Abstract
Wave energy converter (WEC) devices are proposed to provide wave sheltering for coastlines, offshore wind turbines, and offshore aquaculture. This study evaluates those claims by comparing the transmission and reflection coefficients of different WEC architectures to a standard floating breakwater design. The transmission coefficient (KT) describes the percent of wave height traveling past the body. The reflection coefficient (KR) describes the percentage of wave height the body sends back upstream. Far-field energy balance through the wave field is characterized by these coefficients. The WECs analyzed here are a heaving point absorber (PA), an oscillating surge WEC (OSWEC), and an attenuator. The coefficients are estimated in multiple fashions using linear potential flow in Capytaine. The first method calculates the coefficients directly from the wave height generated by the solver, averaging wave height over wavelength. The second calculates the disturbance coefficient, averaging peak disturbance over wavelength. The final method finds KT and KR from the body’s hydrodynamic coefficients, radiation potential, and exciting force and is convenient for evaluating the effect of controls. The effect of arrays must also be quantified. Array configurations may affect an individual body’s transmission and reflection capabilities. If the effect is not significant, each body’s coefficients can be approximated as isolated bodies. However, if array effects are significant, array configuration will become imperative when designing for wave sheltering. The bodies are first evaluated without controls to compare performance from a geometry-based hydrodynamic perspective. Controls are then added to analyze the magnitude of their effect.

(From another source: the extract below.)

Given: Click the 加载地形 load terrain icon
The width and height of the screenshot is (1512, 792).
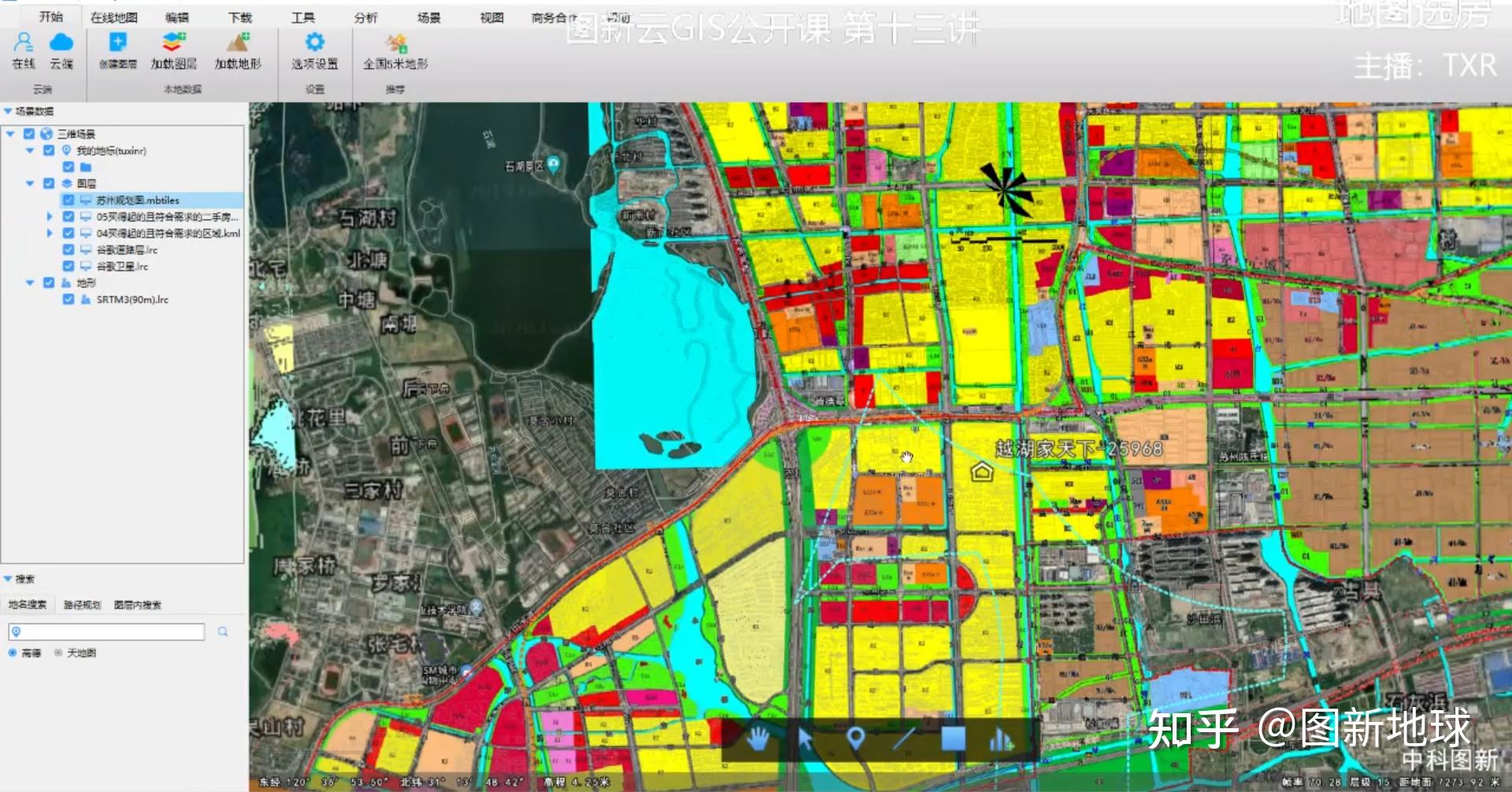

These coefficients are analyzed in the period range of 13-6 seconds (0.5-1.047 rad/s). The bodies are fixed in all degrees of freedom sans the mode of motion they extract energy from. Less reflection is noted for all individual bodies at longer wavelengths (>150 m or >10 s period). Without controls, PAs do a poor job at wave damping, reflecting almost no waves (< 3% for all periods). The OSWEC sees maximum reflection of ~59% at T=6s but declining performance at T > 7.5 s. The attenuator’s transmission is middling, around 60-70% between T=6-8 s. However, its reflection is only marginally higher than the point absorber, and simulations show more energy is dissipated radially than reflected back. The breakwater performs poorly in these sea states. This is likely because breakwaters are designed for shallow areas with T < 5 s, and simulations show reflection does not beat transmission until T=4s. Preliminary array studies were conducted with 3-body, regular array configurations. They show that interactions affect PA’s and attenuators minimally. However, the OSWECs performance significantly increases in an array, with reflection surpassing transmission at T=8s (compared to T=6s), reaching reflection up to 75%. Breakwaters also perform slightly better in an array, with reflection surpassing 20% by T=6s (compared to max 15%). Different configurations will be analyzed as well for comprehensive interaction modeling. Controls are ongoing work.